Повышение уровня медиаторов в организме новорожденных свидетельствует о развитии инфекционного процесса еще в антенатальном и интранатальном периодах при наличии заболеваний матерей. В научных исследованиях как значимые факторы развития РДС у недоношенных отмечаются вирусная и бактериальная этиология, во время беременности отмечены генитальные воспалительные заболевания матерей, патология и преждевременное отхождение околоплодных вод в родах [12]. Анализ исходных показателей и динамики уровней медиаторов воспаления позволяет утверждать, что уже по их исходным показателям возможно прогнозировать тяжесть течения заболевания. Рост уровня СРБ и ПКТ в динамике развития заболевания является прогностически неблагоприятным показателем, свидетельствующим о росте тяжести заболевания и риске неблагоприятного исхода. Снижение же в динамике уровня медиаторов является прогностически благоприятным показателем.

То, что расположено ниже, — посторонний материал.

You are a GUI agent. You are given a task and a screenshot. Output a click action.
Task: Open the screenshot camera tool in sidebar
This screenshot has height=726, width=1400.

Как известно, метаболический ацидоз вызван нарушением обмена веществ с повышенной секрецией кислот. В то же время респираторный ацидоз вызван недостаточной вентиляцией легких и наблюдается при тяжелых и крайне тяжелых состояниях. Следовательно, наличие и метаболического, и респираторного ацидоза у недоношенных больных свидетельствует, что в генезе дыхательной недостаточности у недоношенных с СДР лежат как метаболические, так и респираторные нарушения обмена веществ. Однако преобладание метаболического ацидоза свидетельствует о более длительной гипоксии в организме детей, требующей срочного лечения. Полученные данные по кислотно-основному состоянию крови подтверждаются данными российских ученых. Так, метаболический ацидоз, характеризующийся дефицитом оснований, в обеих группах наблюдался в 40,4 и 52,9 % случаев. Респираторный ацидоз отмечен у 14,8 % среди детей, умерших в раннем неонатальном периоде, в то время как среди детей, умерших в позднем неонатальном периоде, данное состояние не отмечено. Смешанный ацидоз выявлен в 25,5 и 29,4 % случаев [13]. По данным российских коллег, при РДС статистически значимый уровень спонтанной хемилюминесценции нейтрофилов и моноцитов, что отражает высокий уровень продукции фагоцитами активных форм кислорода в условиях повышенной антигенной стимуляции. Сывороточный уровень провоспалительных цитокинов (ИЛ-1, ФНО-a ) у детей с РДС на 5–7-е сутки жизни статистически значимо ниже, чем у здоровых новорожденных. При этом сывороточные концентрации ИЛ-4 и ТФР-b 1 достоверно не различаются [3]. Однако по результатам данного исследования можно сказать, что показатели провоспалительных цитокинов с высокой статистической значимостью превышают нормативные показатели. Это может указывать на наличие воспалительного процесса или особую реакцию иммунной системы у недоношенного, что требует большего изучения в данной области.

Заключение

Для РДС недоношенных детей характерны гиперпродукция провоспалительных цитокинов на фоне снижения активности противовоспалительных цитокинов и дисфункции гуморального звена иммунитета с отсутствием выработки Ig A и Ig Е и низкими уровнями IgM и IgG, повышающие риск развития системной воспалительной реакции. В генезе дыхательной недостаточности у недоношенных с РДС лежат метаболические и респираторные нарушения обмена веществ, требующие безотлагательной коррекции. Целесообразно контролировать развитие респираторных нарушений и воспалительных процессов в легких при респираторном дистресс-синдроме путем определения динамического количества провоспалительных интерлейкинов (IL-6, SNF-α) и противовоспалительного ИЛ-10 у новорожденных, по динамике показателей медиаторов воспаления и иммунологического статуса возможно прогнозировать течение, тяжесть и исход заболевания.